Dans ce contexte de redéfinition des alliances, plusieurs acteurs internationaux gagnent en influence :

  • La Russie : Moscou a rapidement comblé le vide laissé par le retrait occidental, proposant des partenariats sécuritaires et économiques, notamment via le groupe Wagner/Africa Corps, et un soutien politique aux régimes en place.
  • La Chine : Pékin poursuit sa stratégie d’influence économique à travers des investissements dans les infrastructures et l’exploitation des ressources naturelles.
  • La Turquie : Ankara développe progressivement sa présence diplomatique, économique et culturelle dans la région.
  • Les Émirats arabes unis et l’Arabie saoudite : Ces pays du Golfe renforcent leur influence à travers des investissements stratégiques et l’aide humanitaire.

Les défis de la transition politique

Les perspectives d’évolution politique dans la région restent incertaines :

  • Calendriers de transition contestés : Les engagements initiaux de retour à l’ordre constitutionnel sont régulièrement repoussés ou renégociés.
  • Équilibre civil-militaire : La question du rôle des forces armées dans la gouvernance future demeure centrale.
  • Légitimité populaire : Les juntes bénéficient d’un soutien populaire significatif, notamment dans les capitales, mais doivent répondre aux attentes en matière de sécurité et de développement.
  • Dialogue politique interne : La réconciliation nationale et l’inclusivité du processus politique restent des défis majeurs.

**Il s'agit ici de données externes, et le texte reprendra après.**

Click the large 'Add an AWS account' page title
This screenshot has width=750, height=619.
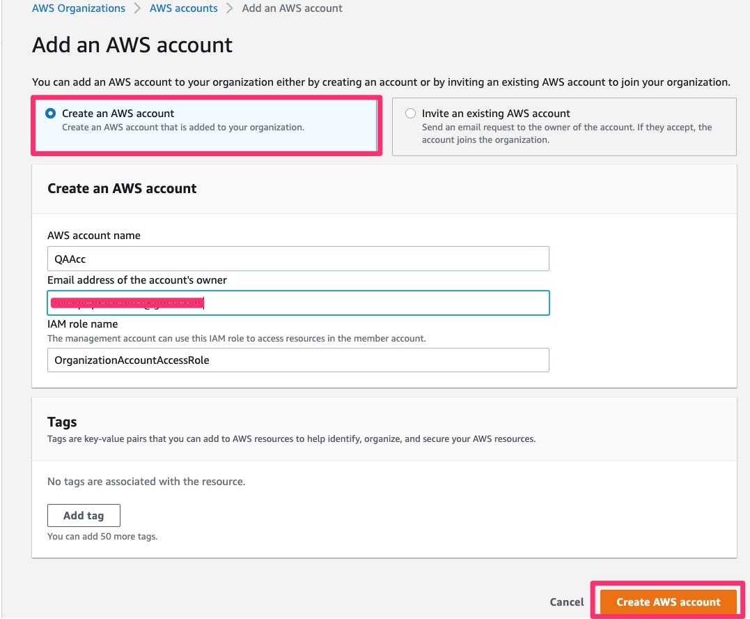(x=132, y=45)
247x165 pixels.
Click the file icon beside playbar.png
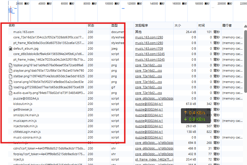coord(10,71)
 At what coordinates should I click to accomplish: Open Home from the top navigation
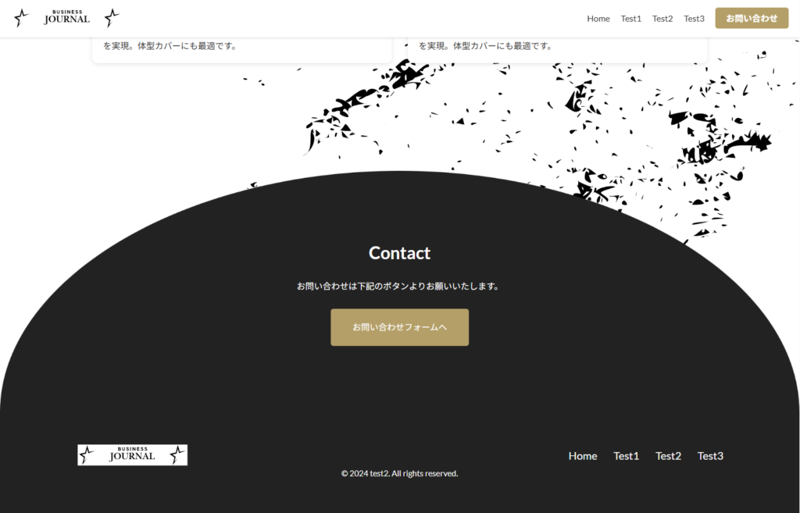(598, 19)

Vers un nouveau modèle régional ?

La situation actuelle au Sahel semble dessiner les contours d’un nouveau paradigme régional :

  • Affirmation souverainiste : La revendication d’une plus grande autonomie dans les choix nationaux et régionaux.
  • Pragmatisme sécuritaire : Priorité donnée à la lutte contre le terrorisme sur les questions institutionnelles.
  • Diversification des partenariats : Fin de l’exclusivité des relations avec les partenaires traditionnels.
  • Régionalisation des solutions : Recherche de réponses endogènes aux défis sécuritaires et de développement.